Let $p$ be a prime number. Then, we can construct a finite $p$-group $G$ with a subgroup $H$ such that $H$ is invariant under all the $p$-automorphisms of $G$, but $H$ is not characteristic in $G$.

## Proof

### An example

This example works for odd primes $p$.

Let $K$ be a non-Abelian group of order $p^3$, and let $K_1$ and $K_2$ be isomorphic copies of $K$. Define $G = K_1 \times K_2$, and define $H_1 = K_1Z(G), H_2 = K_2Z(G)$. Then, $H_1$ and $H_2$ are the only two subgroups in their automorphism class, and both are invariant under all $p$-automorphisms.

### A more general example

This example works for all primes $p$, but relies on a sophisticated result called Bryant-Kovacs theorem (fact (1)).

Let $r$ be a number distinct from $1$ and relatively prime to $p$, and let $V$ be the vector space of dimension $r$ over $p$. Consider $G$ to be the cyclic group of order $r$ acting on $V$ by cyclic permutation on coordinates. The Bryant-Kovacs theorem asserts that there exists a $p$-group $P$ such that $P/\Phi(P) \cong V$ and the image of the natural homomorphism: $\alpha: \operatorname{Aut}(P) \to \operatorname{Aut}(P/\Phi(P)) = GL(V)$

is precisely $G$.

By fact (2), the kernel of the homomorphism $\alpha$ is a $p$-group.Notice that since $G$ has order relatively prime to $p$, the kernel of $\alpha$ must be the $p$-Sylow subgroup, and thus the $p$-Sylow subgroup is normal.
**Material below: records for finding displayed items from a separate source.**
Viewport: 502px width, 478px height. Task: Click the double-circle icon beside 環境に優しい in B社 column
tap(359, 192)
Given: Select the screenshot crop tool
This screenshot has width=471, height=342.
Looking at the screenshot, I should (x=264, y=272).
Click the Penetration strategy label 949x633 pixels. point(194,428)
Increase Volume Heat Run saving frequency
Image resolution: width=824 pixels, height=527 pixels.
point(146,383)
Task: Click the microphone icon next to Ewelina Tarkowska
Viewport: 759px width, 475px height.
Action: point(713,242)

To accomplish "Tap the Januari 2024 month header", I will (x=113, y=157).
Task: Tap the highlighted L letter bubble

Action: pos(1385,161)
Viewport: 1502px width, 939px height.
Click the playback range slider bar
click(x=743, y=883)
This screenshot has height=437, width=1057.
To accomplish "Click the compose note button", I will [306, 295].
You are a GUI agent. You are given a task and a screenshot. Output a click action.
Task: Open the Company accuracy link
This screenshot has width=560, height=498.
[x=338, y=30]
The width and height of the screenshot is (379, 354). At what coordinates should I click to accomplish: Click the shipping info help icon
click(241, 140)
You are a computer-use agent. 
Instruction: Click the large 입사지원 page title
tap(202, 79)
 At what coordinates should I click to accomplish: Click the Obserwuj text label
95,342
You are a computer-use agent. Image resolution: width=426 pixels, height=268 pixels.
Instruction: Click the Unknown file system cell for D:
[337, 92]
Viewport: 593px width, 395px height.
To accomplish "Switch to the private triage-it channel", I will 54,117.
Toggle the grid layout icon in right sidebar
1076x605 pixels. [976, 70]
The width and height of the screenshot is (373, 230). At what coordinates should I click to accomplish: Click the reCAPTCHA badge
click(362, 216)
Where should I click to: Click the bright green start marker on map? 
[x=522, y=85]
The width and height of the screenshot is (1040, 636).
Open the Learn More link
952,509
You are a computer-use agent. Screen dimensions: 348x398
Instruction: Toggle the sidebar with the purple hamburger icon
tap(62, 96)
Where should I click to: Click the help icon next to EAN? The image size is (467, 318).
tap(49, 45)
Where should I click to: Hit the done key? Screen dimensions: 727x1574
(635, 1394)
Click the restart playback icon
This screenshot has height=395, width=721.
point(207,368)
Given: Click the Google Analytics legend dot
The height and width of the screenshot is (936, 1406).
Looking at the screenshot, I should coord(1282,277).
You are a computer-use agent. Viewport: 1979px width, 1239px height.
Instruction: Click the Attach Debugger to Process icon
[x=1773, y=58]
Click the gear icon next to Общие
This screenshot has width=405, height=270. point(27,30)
Now, let $H$ be a subgroup of $P$ containing $\Phi(P)$ such that $H/\Phi(P)$ is not $G$-invariant. For instance, $H/\Phi(P)$ could be the vector space spanned by the first coordinate. Then, since the $p$-Sylow subgroup acts trivially on $P/\Phi(P)$, every $p$-automorphism fixes $H$. On the other hand, since there are elements of $G$ that do not preserve $H/\Phi(P)$, there are elements of $\operatorname{Aut}(P)$ that do not preserve $H$.